- [TASK DESCRIPTION]: Please rewrite every line of the records below, requests included, multiplying each coordinate in the answers by 0.8 and rounding the results to whole numbers, with halves rounded up. Leave the pictures out of your answer.

(Data listing)
* start *
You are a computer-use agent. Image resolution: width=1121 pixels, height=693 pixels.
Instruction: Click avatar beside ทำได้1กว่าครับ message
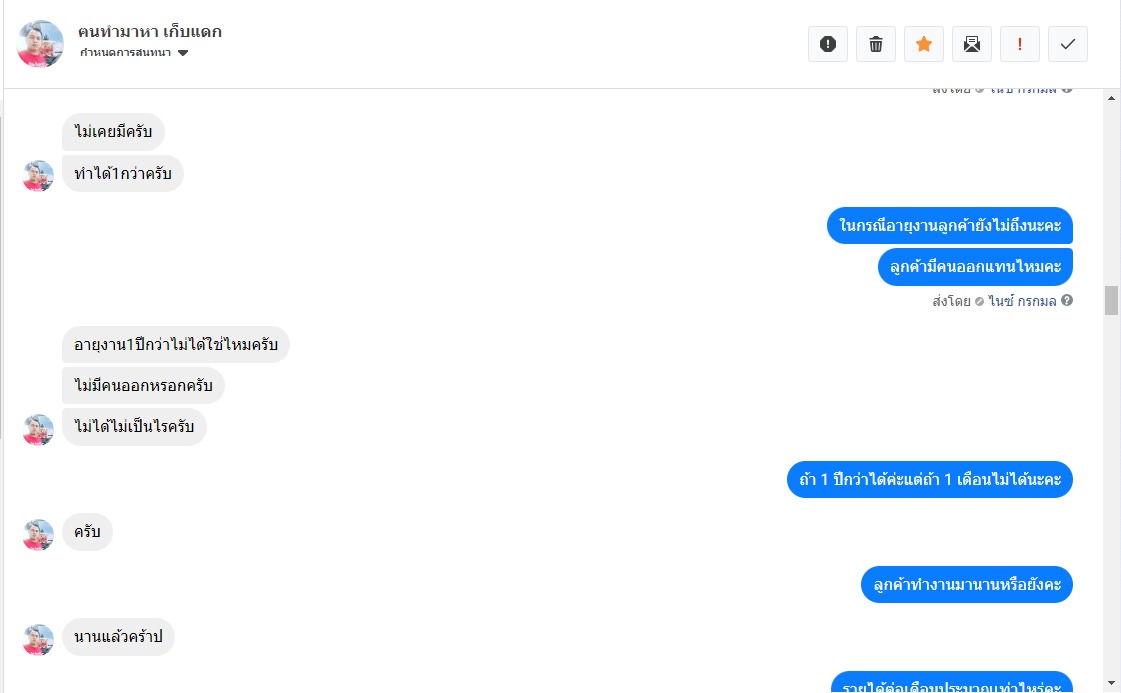[39, 176]
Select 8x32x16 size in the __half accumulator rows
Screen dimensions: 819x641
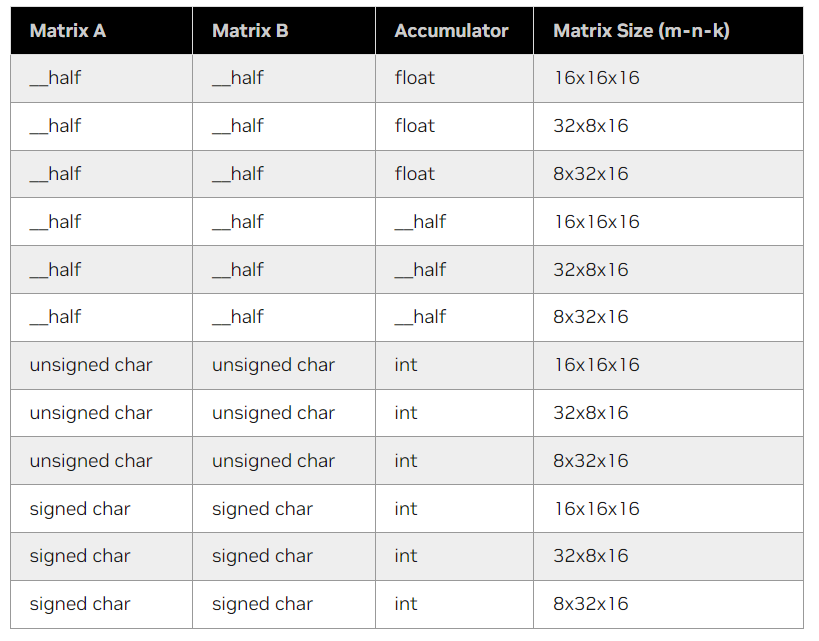(591, 317)
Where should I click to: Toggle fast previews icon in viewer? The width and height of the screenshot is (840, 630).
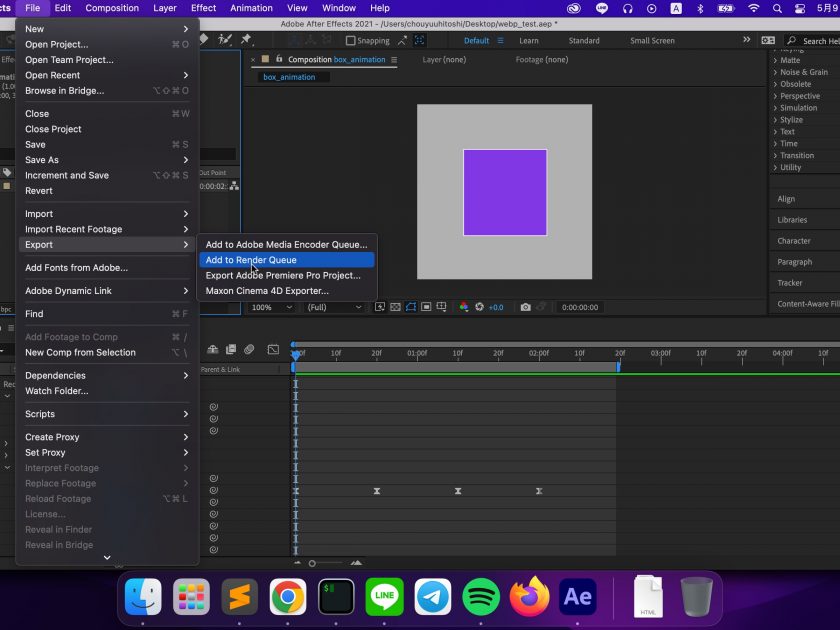pyautogui.click(x=379, y=307)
* end *
- [FINISHED TASK]:
You are a computer-use agent. Image resolution: width=1121 pixels, height=693 pixels.
Instruction: Click avatar beside ทำได้1กว่าครับ message
[31, 141]
Select 8x32x16 size in the __half accumulator rows
Screen dimensions: 819x641
(473, 254)
Where should I click to: Toggle fast previews icon in viewer? The width and height of the screenshot is (840, 630).
pyautogui.click(x=303, y=246)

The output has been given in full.